There are very few in situ studies concerning hydroxyapatite particles as an oral product, although they consistently show that HAP increases the protective effects of the pellicle against erosion [26], and that it can be used as remineralizing agent [2729]. Recent in situ publications also showed that nano-HAP containing rinsing solutions were capable of reducing the initial bacterial adhesion on enamel without killing the bacteria. This is caused by an antiadherent effect against biofilm formation on enamel surfaces, thus having the potential to act as a biomimetic biofilm managing agent [9, 30]. However, additional in situ/in vivo studies are needed to clarify the HAP-pellicle interactions and the hydroxyapatite’s mechanism of action.

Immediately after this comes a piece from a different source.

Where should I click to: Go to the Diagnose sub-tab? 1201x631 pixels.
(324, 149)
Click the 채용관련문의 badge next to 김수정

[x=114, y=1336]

As the pellicle is not restricted to enamel, another valuable question is whether the HAP particles would adhere to other dental materials, extending their benefits to artificial dental surfaces commonly used for oral rehabilitation. Thus, the aim of this in situ pilot study is to investigate if it is possible to adhere nano-HAP onto different dental materials’ surfaces under oral conditions and to evaluate the effects of three different HAP powders. Additionally, we also assessed if there is any difference in the pellicle-HAP interactions between enamel and other dental substrates, such as titanium, polymethyl methacrylate resin, and ceramics.

2. Materials and Methods

This in situ pilot experiment was conducted in two healthy volunteers, aged between 30 and 35 years old. The inclusion criteria were good oral health with no signs of gingivitis, caries, or unphysiologically salivary flow rate [31]; no systemic diseases; no use of antibiotics or any kind of periodontal treatment within the past 6 months; nonsmoker; not pregnant or breastfeeding and absence of orthodontic appliances. The study protocol was approved by the Medical Ethics Committee of the Medical Association of Saarland, Germany (no. 283/03–2016), and an informed written consent was obtained from the subjects.

2.1. Tested Solutions

Hydroxyapatite nanoparticles (nano-HAP) in different sizes were used for the test solution (Table 1). The particle size was verified by scanning electron microscopy (SEM) and by transmission electron microscope (TEM). The containing HAP test solution was prepared mixing 0.5 g in 10 ml bidistilled water. Water rinse (10 ml) served as negative control. The subjects used the different rinsing solutions in different weeks to avoid interferences between tests and control solutions, preventing a possible crossover effect. According to our established protocol, the first solution used by each volunteer was the water control. One week later, the HAP test solutions were introduced respecting the following order: HAP I, HAP II, and HAP III; and respecting also a two weeks clearance period between each of them.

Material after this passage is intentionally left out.